Text and element pointing records:
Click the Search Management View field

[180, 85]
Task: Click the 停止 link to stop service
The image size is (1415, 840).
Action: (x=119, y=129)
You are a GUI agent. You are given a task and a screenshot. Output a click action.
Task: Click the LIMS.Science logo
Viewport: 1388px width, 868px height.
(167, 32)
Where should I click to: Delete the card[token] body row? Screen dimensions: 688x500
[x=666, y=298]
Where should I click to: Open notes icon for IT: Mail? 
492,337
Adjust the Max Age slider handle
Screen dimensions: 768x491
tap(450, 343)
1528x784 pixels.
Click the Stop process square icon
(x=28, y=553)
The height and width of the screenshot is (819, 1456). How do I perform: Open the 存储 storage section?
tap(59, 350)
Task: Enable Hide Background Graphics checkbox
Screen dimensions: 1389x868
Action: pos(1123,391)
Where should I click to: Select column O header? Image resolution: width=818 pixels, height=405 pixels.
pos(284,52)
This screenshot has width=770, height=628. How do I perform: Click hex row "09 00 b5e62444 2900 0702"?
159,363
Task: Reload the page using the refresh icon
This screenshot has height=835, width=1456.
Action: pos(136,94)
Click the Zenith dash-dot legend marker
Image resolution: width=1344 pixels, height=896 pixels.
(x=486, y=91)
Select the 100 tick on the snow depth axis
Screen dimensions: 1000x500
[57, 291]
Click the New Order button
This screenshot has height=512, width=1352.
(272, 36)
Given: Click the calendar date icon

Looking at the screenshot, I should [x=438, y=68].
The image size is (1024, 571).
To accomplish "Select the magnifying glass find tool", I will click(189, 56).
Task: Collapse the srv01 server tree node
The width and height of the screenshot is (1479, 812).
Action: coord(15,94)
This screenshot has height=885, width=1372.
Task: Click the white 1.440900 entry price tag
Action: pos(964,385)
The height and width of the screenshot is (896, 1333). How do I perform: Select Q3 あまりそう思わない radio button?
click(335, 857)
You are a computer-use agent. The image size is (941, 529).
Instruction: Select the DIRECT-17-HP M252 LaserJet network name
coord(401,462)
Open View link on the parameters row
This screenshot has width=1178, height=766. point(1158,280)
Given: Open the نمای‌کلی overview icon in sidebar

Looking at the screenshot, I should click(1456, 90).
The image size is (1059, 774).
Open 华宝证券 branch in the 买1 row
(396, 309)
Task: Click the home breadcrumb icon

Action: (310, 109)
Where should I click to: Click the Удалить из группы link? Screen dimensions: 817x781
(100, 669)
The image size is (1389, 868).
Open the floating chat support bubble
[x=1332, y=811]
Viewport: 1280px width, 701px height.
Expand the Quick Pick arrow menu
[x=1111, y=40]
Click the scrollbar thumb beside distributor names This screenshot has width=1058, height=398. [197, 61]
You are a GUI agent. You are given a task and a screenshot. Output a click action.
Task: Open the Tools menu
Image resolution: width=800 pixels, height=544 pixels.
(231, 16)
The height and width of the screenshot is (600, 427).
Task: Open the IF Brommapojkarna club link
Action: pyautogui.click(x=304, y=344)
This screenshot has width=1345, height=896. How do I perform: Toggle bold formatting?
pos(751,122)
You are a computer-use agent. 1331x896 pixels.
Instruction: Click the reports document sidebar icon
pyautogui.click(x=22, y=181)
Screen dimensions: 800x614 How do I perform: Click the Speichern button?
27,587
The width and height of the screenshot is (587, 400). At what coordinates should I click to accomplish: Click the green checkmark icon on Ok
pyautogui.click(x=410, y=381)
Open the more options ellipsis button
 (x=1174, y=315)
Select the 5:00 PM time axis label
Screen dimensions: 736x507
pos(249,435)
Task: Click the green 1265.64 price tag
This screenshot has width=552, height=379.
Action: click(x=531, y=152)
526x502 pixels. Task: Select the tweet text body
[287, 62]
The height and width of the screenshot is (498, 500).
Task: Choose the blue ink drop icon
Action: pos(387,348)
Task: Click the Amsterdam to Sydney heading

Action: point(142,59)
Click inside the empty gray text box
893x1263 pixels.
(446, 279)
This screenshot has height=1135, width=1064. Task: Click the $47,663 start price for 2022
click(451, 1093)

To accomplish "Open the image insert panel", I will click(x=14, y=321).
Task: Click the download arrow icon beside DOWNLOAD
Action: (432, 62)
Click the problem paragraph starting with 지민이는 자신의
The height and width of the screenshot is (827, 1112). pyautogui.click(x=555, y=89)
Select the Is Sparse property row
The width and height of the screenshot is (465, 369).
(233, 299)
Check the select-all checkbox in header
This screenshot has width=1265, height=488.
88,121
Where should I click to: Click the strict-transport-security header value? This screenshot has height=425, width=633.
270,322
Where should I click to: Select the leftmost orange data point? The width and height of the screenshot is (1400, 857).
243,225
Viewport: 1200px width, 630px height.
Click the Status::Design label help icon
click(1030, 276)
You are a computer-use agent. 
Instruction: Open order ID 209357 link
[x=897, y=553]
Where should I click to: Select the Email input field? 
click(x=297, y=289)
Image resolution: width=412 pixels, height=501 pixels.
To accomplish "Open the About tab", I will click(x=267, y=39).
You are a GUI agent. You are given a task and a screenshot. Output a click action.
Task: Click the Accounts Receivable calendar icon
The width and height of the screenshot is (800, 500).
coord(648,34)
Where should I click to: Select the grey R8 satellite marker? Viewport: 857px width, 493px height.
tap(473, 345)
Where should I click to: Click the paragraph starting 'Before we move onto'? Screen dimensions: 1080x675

> [What you should do]
Repeat all of the data above line for line, without changing anything.

> [Output for this task]
Click the Search Management View field

[180, 85]
Task: Click the 停止 link to stop service
The image size is (1415, 840).
Action: (x=119, y=129)
You are a GUI agent. You are given a task and a screenshot. Output a click action.
Task: Click the LIMS.Science logo
Viewport: 1388px width, 868px height.
(167, 32)
Where should I click to: Delete the card[token] body row? Screen dimensions: 688x500
[x=666, y=298]
Where should I click to: Open notes icon for IT: Mail? 
492,337
Adjust the Max Age slider handle
Screen dimensions: 768x491
tap(450, 343)
1528x784 pixels.
Click the Stop process square icon
(x=28, y=553)
The height and width of the screenshot is (819, 1456). How do I perform: Open the 存储 storage section?
tap(59, 350)
Task: Enable Hide Background Graphics checkbox
Screen dimensions: 1389x868
Action: pos(1123,391)
Where should I click to: Select column O header? Image resolution: width=818 pixels, height=405 pixels.
pos(284,52)
This screenshot has width=770, height=628. How do I perform: Click hex row "09 00 b5e62444 2900 0702"?
159,363
Task: Reload the page using the refresh icon
This screenshot has height=835, width=1456.
Action: pos(136,94)
Click the Zenith dash-dot legend marker
Image resolution: width=1344 pixels, height=896 pixels.
(x=486, y=91)
Select the 100 tick on the snow depth axis
Screen dimensions: 1000x500
[57, 291]
Click the New Order button
This screenshot has height=512, width=1352.
(272, 36)
Given: Click the calendar date icon

Looking at the screenshot, I should [x=438, y=68].
The image size is (1024, 571).
To accomplish "Select the magnifying glass find tool", I will click(189, 56).
Task: Collapse the srv01 server tree node
The width and height of the screenshot is (1479, 812).
Action: coord(15,94)
This screenshot has height=885, width=1372.
Task: Click the white 1.440900 entry price tag
Action: pos(964,385)
The height and width of the screenshot is (896, 1333). How do I perform: Select Q3 あまりそう思わない radio button?
click(335, 857)
You are a computer-use agent. The image size is (941, 529).
Instruction: Select the DIRECT-17-HP M252 LaserJet network name
coord(401,462)
Open View link on the parameters row
This screenshot has width=1178, height=766. point(1158,280)
Given: Open the نمای‌کلی overview icon in sidebar

Looking at the screenshot, I should click(1456, 90).
The image size is (1059, 774).
Open 华宝证券 branch in the 买1 row
(396, 309)
Task: Click the home breadcrumb icon

Action: (310, 109)
Where should I click to: Click the Удалить из группы link? Screen dimensions: 817x781
(100, 669)
The image size is (1389, 868).
Open the floating chat support bubble
[x=1332, y=811]
Viewport: 1280px width, 701px height.
Expand the Quick Pick arrow menu
[x=1111, y=40]
Click the scrollbar thumb beside distributor names This screenshot has width=1058, height=398. [197, 61]
You are a GUI agent. You are given a task and a screenshot. Output a click action.
Task: Open the Tools menu
Image resolution: width=800 pixels, height=544 pixels.
(231, 16)
The height and width of the screenshot is (600, 427).
Task: Open the IF Brommapojkarna club link
Action: pyautogui.click(x=304, y=344)
This screenshot has width=1345, height=896. How do I perform: Toggle bold formatting?
pos(751,122)
You are a computer-use agent. 1331x896 pixels.
Instruction: Click the reports document sidebar icon
pyautogui.click(x=22, y=181)
Screen dimensions: 800x614 How do I perform: Click the Speichern button?
27,587
The width and height of the screenshot is (587, 400). At what coordinates should I click to accomplish: Click the green checkmark icon on Ok
pyautogui.click(x=410, y=381)
Open the more options ellipsis button
 (x=1174, y=315)
Select the 5:00 PM time axis label
Screen dimensions: 736x507
pos(249,435)
Task: Click the green 1265.64 price tag
This screenshot has width=552, height=379.
Action: click(x=531, y=152)
526x502 pixels. Task: Select the tweet text body
[287, 62]
The height and width of the screenshot is (498, 500).
Task: Choose the blue ink drop icon
Action: pos(387,348)
Task: Click the Amsterdam to Sydney heading

Action: point(142,59)
Click inside the empty gray text box
893x1263 pixels.
(446, 279)
This screenshot has height=1135, width=1064. Task: Click the $47,663 start price for 2022
click(451, 1093)

To accomplish "Open the image insert panel", I will click(x=14, y=321).
Task: Click the download arrow icon beside DOWNLOAD
Action: (432, 62)
Click the problem paragraph starting with 지민이는 자신의
The height and width of the screenshot is (827, 1112). pyautogui.click(x=555, y=89)
Select the Is Sparse property row
The width and height of the screenshot is (465, 369).
(233, 299)
Check the select-all checkbox in header
This screenshot has width=1265, height=488.
88,121
Where should I click to: Click the strict-transport-security header value? This screenshot has height=425, width=633.
270,322
Where should I click to: Select the leftmost orange data point? The width and height of the screenshot is (1400, 857).
243,225
Viewport: 1200px width, 630px height.
Click the Status::Design label help icon
click(1030, 276)
You are a computer-use agent. 
Instruction: Open order ID 209357 link
[x=897, y=553]
Where should I click to: Select the Email input field? 
click(x=297, y=289)
Image resolution: width=412 pixels, height=501 pixels.
To accomplish "Open the About tab", I will click(x=267, y=39).
You are a GUI agent. You are given a task and a screenshot. Output a click action.
Task: Click the Accounts Receivable calendar icon
The width and height of the screenshot is (800, 500).
coord(648,34)
Where should I click to: Select the grey R8 satellite marker? Viewport: 857px width, 493px height.
tap(473, 345)
Where should I click to: Click the paragraph starting 'Before we move onto'? Screen dimensions: 1080x675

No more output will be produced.